- PROBLEM REQUIREMENTS: Pick every line out of the entries below that has the string "word", and copy it.

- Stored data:
= = = =

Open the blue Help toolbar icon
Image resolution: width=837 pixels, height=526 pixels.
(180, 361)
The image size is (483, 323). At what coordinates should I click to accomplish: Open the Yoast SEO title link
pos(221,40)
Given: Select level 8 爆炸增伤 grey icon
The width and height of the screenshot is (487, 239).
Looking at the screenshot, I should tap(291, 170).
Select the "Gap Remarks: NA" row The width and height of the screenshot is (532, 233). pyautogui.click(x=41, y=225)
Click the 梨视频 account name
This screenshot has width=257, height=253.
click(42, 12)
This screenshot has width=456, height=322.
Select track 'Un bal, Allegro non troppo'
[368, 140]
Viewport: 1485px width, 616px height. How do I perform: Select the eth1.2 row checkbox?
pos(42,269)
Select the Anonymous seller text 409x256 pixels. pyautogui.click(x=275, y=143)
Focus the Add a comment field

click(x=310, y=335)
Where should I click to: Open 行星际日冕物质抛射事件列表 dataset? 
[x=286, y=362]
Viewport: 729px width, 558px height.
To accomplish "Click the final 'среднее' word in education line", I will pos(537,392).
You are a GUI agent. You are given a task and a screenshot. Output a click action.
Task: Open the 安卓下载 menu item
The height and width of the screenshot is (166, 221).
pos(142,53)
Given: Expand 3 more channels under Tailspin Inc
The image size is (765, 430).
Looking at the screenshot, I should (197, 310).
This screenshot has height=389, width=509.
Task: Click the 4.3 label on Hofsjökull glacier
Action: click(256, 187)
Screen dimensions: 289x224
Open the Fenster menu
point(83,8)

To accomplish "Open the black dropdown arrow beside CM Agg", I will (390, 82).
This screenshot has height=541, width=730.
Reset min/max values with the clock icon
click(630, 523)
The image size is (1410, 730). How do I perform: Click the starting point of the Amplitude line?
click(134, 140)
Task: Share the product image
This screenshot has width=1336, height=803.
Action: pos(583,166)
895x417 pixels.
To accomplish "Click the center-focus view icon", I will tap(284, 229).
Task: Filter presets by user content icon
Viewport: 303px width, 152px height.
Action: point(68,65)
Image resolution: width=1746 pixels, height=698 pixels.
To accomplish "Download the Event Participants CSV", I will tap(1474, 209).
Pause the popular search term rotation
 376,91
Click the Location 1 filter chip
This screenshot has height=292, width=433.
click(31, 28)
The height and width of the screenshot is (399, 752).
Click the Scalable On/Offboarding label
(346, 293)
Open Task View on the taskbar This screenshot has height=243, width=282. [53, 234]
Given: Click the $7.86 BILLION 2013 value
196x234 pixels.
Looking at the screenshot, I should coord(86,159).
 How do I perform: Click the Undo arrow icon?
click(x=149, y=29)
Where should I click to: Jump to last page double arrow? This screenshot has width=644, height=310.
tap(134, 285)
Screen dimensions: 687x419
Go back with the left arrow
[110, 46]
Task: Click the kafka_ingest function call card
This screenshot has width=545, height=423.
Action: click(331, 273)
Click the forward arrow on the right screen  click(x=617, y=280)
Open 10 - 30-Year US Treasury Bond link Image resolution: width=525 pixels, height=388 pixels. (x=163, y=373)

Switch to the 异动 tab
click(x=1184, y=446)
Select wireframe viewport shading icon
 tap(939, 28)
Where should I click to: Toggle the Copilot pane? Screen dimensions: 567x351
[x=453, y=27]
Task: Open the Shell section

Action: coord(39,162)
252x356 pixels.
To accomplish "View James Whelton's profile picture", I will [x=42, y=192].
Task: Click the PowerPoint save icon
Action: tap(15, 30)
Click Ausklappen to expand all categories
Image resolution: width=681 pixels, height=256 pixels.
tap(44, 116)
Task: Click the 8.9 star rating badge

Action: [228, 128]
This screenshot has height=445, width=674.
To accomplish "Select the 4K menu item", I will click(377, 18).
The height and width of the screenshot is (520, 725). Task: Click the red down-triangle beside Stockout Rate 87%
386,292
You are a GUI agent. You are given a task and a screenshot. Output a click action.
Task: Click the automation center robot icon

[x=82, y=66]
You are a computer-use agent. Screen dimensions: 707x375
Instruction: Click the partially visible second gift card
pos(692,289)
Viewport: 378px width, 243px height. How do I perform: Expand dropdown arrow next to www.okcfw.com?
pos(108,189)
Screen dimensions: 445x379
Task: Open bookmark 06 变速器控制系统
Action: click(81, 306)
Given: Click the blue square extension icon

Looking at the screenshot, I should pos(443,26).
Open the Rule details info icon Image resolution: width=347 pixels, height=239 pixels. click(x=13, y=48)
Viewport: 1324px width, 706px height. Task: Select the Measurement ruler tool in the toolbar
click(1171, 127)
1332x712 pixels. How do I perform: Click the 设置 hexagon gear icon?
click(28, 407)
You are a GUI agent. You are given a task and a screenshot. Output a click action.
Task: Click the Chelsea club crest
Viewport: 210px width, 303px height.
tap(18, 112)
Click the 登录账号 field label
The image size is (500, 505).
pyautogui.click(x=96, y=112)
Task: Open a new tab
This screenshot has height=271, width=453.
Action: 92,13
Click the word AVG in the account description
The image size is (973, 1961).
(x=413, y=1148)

= = = =

- REPLY TO THE EXERCISE:
To accomplish "Click the final 'среднее' word in education line", I will pos(537,392).
Click the word AVG in the account description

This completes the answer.